The other day, I mentioned how Anthropic has been hyping up AI ahead of it’s Initial Public Offering (IPO). Essentially, they were running around to gullible media outlets saying that AI is on the verge of escaping human control and regulatory intervention is needed right away to stop that from happening. As I pointed out, there has not been any kind of scientific breakthrough warranting such hand-wringing, but rather, the company is simply trying to hype up AI ahead of its IPO. Still, that didn’t stop a number of mainstream media from falling for the hype hook line and sinker. After all, they have a long history of falling for the AI hype machine repeatedly, so what’s one more scam they’ll fall for to make themselves look stupid?
Anyway, behind the scenes, there was apparently a push to change the rules to allow for speedy entry into the S&P 500. This along with companies like OpenAI and SpaceX. SpaceX is its own ball of wax, but AI companies have been long burning through cash in their neverending effort to hype up their products well beyond what their products can actually provide. Whether it is taking advantage of fear with AI doomerism or taking advantage of greed through hyping up positivity through AI bloomerism, they are hoping to eventually somehow make up all of their losses up to this point in time.
Entering the S&P 500 would be one way of absorbing the losses. This is because a lot of people put their money on the safest bets in the entire stock market. Sure, growth is slow, but it’s pretty close to a sure bet that it’ll grow over a long period of time. It’s where a lot of people put their money into retirement funds and other investments. Whether that is their 401K funds, RRSP funds, TFSA funds, or other investments (ala index investments), a number of people do put it towards the generally less risky investments.
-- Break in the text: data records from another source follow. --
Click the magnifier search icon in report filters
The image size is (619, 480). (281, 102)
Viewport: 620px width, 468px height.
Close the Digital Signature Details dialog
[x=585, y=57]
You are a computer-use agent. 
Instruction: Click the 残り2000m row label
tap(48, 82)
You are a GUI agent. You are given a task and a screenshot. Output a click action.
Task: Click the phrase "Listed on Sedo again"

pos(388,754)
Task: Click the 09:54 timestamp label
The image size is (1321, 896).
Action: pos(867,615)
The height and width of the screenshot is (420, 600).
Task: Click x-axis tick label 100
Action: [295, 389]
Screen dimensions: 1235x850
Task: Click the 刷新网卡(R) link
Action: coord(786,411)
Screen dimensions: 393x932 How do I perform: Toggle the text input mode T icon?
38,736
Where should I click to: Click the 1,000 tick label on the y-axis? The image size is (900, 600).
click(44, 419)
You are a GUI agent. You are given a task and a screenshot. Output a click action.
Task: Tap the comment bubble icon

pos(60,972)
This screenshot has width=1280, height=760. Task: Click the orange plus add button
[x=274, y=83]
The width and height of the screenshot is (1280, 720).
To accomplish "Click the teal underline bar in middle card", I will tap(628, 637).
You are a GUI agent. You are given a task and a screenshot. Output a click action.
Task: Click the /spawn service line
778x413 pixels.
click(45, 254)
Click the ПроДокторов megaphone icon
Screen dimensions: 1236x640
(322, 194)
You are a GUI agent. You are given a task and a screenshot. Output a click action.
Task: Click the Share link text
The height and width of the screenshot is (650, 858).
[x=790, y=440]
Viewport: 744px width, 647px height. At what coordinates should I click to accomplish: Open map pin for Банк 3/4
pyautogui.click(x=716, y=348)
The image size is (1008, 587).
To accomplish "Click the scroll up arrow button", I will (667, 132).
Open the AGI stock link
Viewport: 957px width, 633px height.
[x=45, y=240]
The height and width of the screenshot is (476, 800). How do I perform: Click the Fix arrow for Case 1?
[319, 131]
At any rate, this is a lot of money that could be flowing into high risk AI companies that have long showed all the signs of an investment bubble. What better way to offload hundreds of billions worth of bad bets then onto retirees and average everyday people who happen to have small investments? They’ll be left holding the bag when things invariably blow up whenever the heck that happens.
Well, there is one bit of good news in this: Anthropic and OpenAI aren’t going to be entering the S&P 500 for now at least. From ArsTechnica:
SpaceX has requested unusually swift entry into several leading stock market indexes as a condition of its historic stock market debut. But the S&P 500 stock market index representing many of the largest profitable US companies has surprised market analysts by refusing to bend the rules for Elon Musk’s space and AI company.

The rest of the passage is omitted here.